* Trecho do texto
********

Gusttavo LIma divulga Vai de Bet durante show no São João de Maceió – Foto: Reprodução

Por Leonardo Sakamoto, no UOL

O sertanejo Gusttavo Lima não é apenas um dos cantores mais ouvidos e queridos do Brasil, mas também um mecanismo para tirar dinheiro de pobre. E aqui não estou falando do cidadão que gasta seu salário com ingressos de shows ou camisetas do artista, mas dos recursos públicos que fluíram de prefeituras do interior que o contrataram. E de sua ligação com bets, que arrancam até o último centavo de trabalhadores.

Reportagem desta quarta (23) do incansável Tiago Mali, no UOL, mostra que São Luiz do Anauá, município de 7 mil habitantes em Roraima, gastou um mundo de dinheiro para construir um nababesco portal na entrada da cidade para uma festa que receberia 50 mil pessoas e um show do cantor.

O portal (inspirado na residência de estilo neoclássico de Gusttavo Lima em Goiás) ficou inacabado, assim como uma série de obras em Anauá. O show não veio e, tempos depois, a cidade decretou calamidade financeira — apesar de ser a que proporcionalmente mais recebeu emendas de parlamentares nos últimos cinco anos.

Como o evento não foi realizado, o cantor não ganhou nada com isso. Mas o caso absurdo lembra outros tantos em locais com carência de estrutura básica que contrataram o artista com verba de emendas ou de recursos enviados pela União, em uma inversão de prioridades.

Óbvio que a gente não quer só comida, a gente quer comida, diversão e arte. Mas um único evento ficar com toda verba anual de cultura de um município, como não raro acontece, é, no mínimo, sacanagem.

********

* Entradas
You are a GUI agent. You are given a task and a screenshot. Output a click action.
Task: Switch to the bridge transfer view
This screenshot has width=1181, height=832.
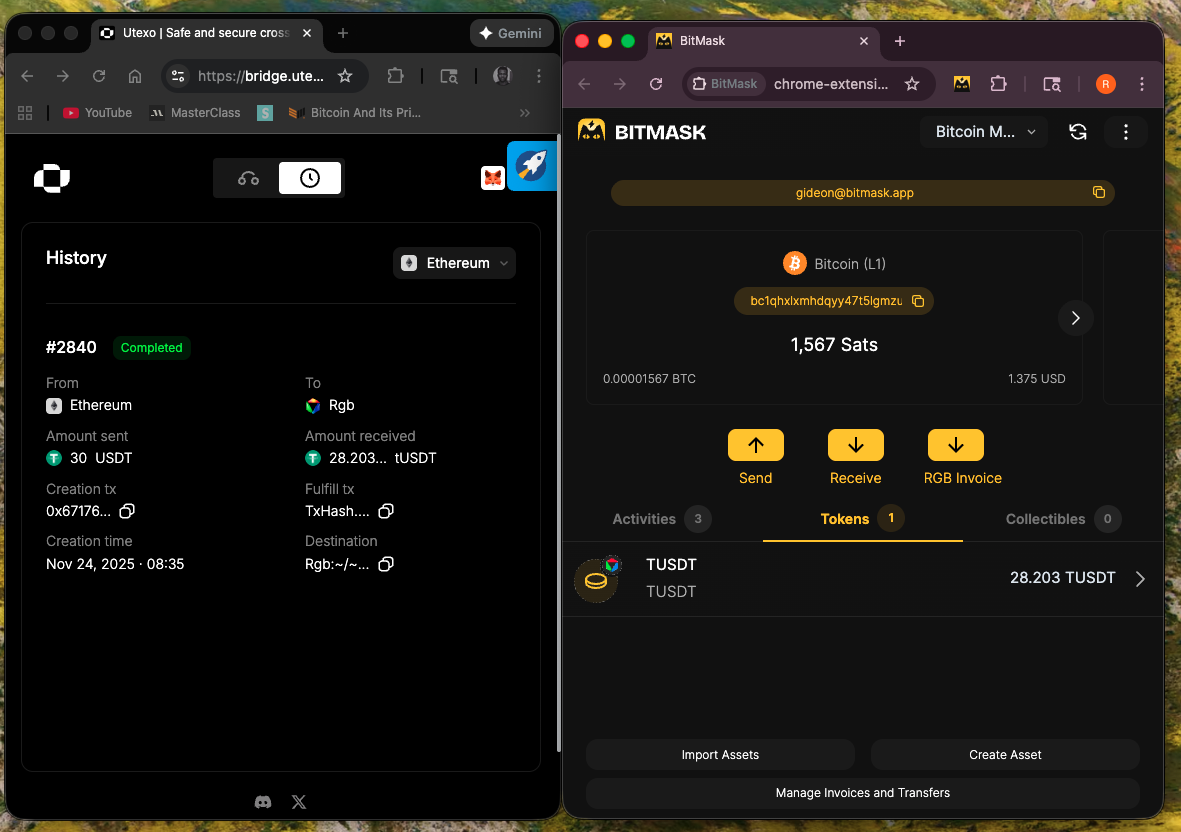tap(248, 178)
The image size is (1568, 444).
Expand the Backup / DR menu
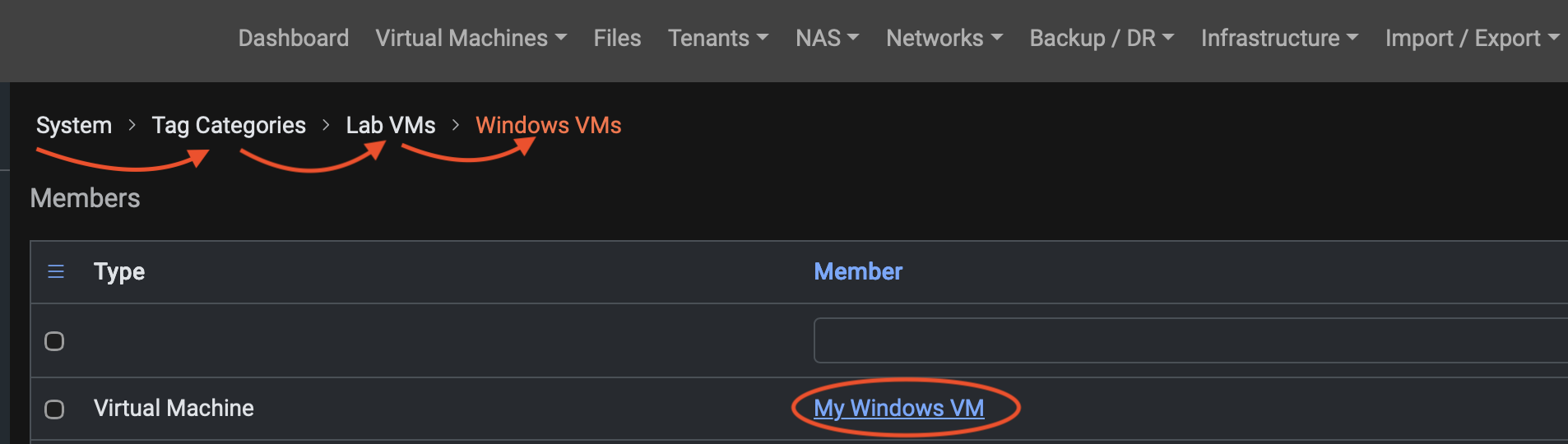tap(1102, 39)
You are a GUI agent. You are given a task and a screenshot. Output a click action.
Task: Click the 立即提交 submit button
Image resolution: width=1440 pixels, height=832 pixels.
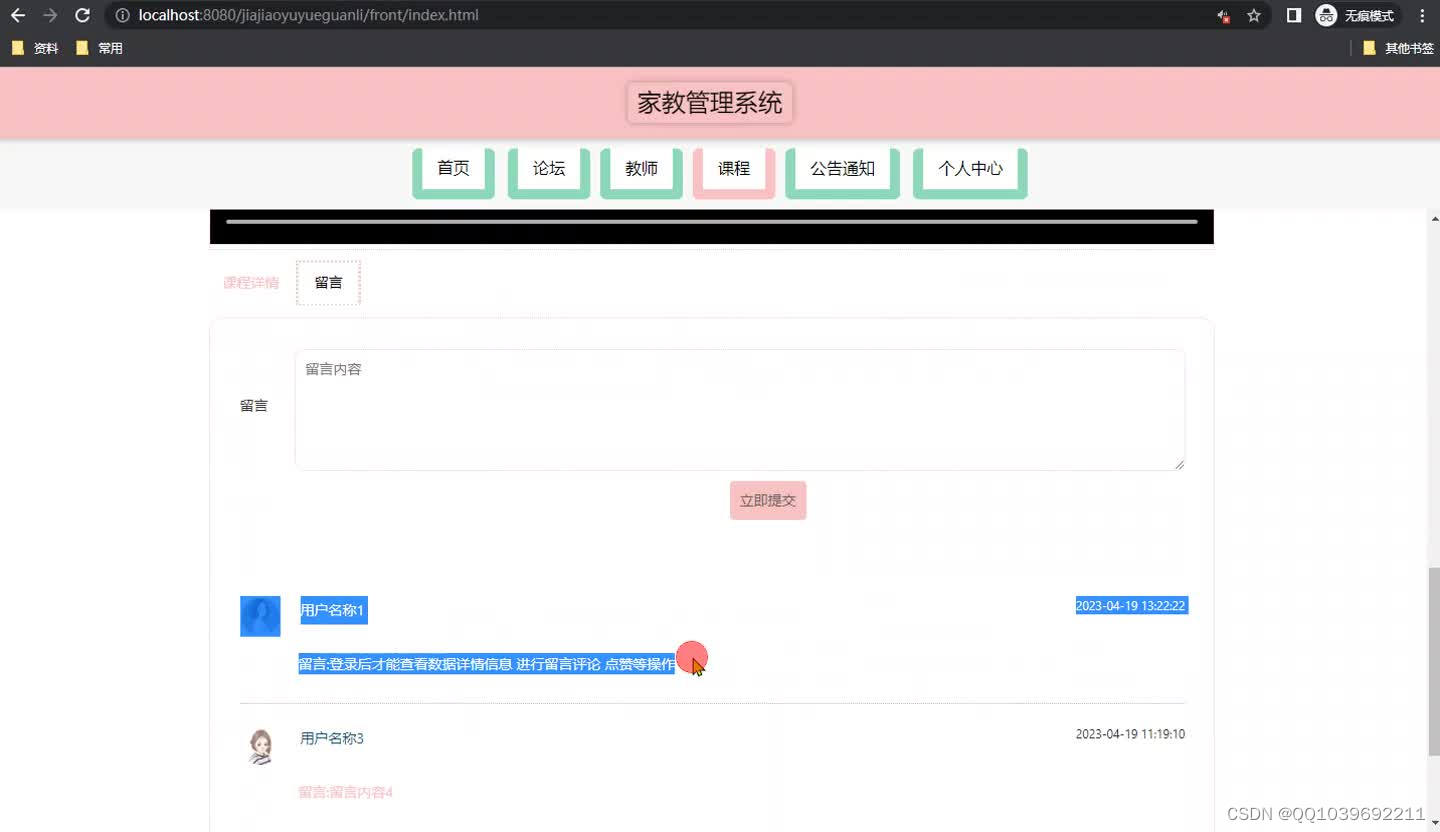767,500
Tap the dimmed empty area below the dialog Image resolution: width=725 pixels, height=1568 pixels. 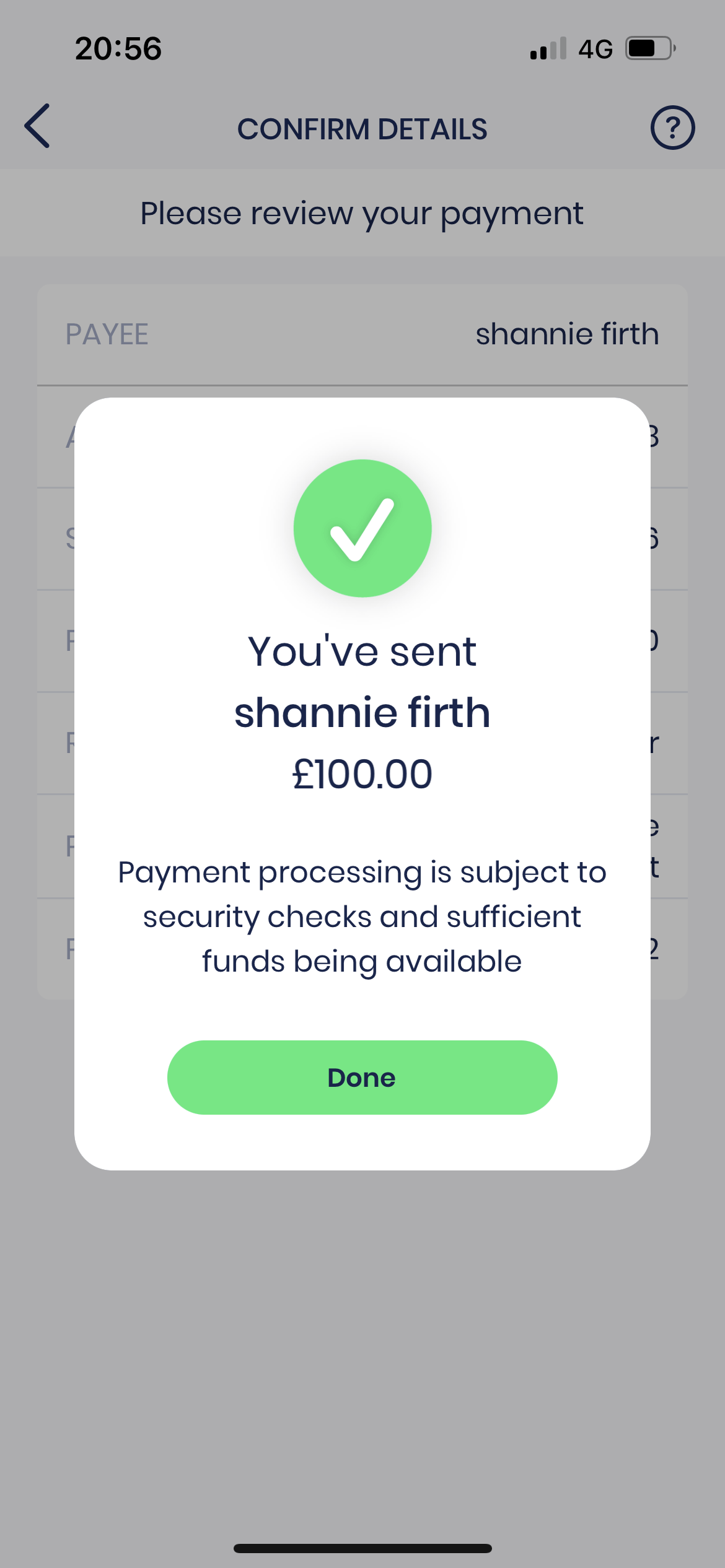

********

* Conjunto de tarefas
a) Segundo o texto sobre Gusttavo Lima e os recursos públicos, em que foi inspirado o portal construído na entrada de São Luiz do Anauá?
b) Prossiga com o texto sobre Gusttavo Lima e os recursos públicos a partir do ponto em que ele termina.

* Lista de respostas
a) Na residência de estilo neoclássico de Gusttavo Lima em Goiás.

b)
Contratos de prefeituras com o cantor têm sido alvos de investigações. Segundo a revista Veja, um de seus shows, em Petrolândia (PE), no valor de R$ 1,1 milhão, foi cancelado diante da repercussão negativa de um inquérito contra ele por lavagem de dinheiro envolvendo um site de apostas no ano passado.

A Prefeitura de Icó (CE) tentou contratá-lo com verba originalmente destinada à Educação, mas acabou conseguindo emendas parlamentares e o homem cantou. Em Campo Alegre de Lourdes (BA), a Justiça atuou contra o show porque R$ 1,3 milhão de cachê para Lima era mais do que o valor anual da Secretaria de Cultura do município.

Já a revista Piauí apontou que R$ 1,9 milhão em emendas Pix (modalidade agora proibida pelo STF em que os parlamentares enviavam recursos a suas bases diretamente sem fiscalização ou justificativa) foram destinadas a Ituiutaba (MG) para pagar show de cantores, entre eles, Gusttavo Lima. O valor representou um quarto de todos os recursos recebidos pela cidade por meio desse tipo de emenda.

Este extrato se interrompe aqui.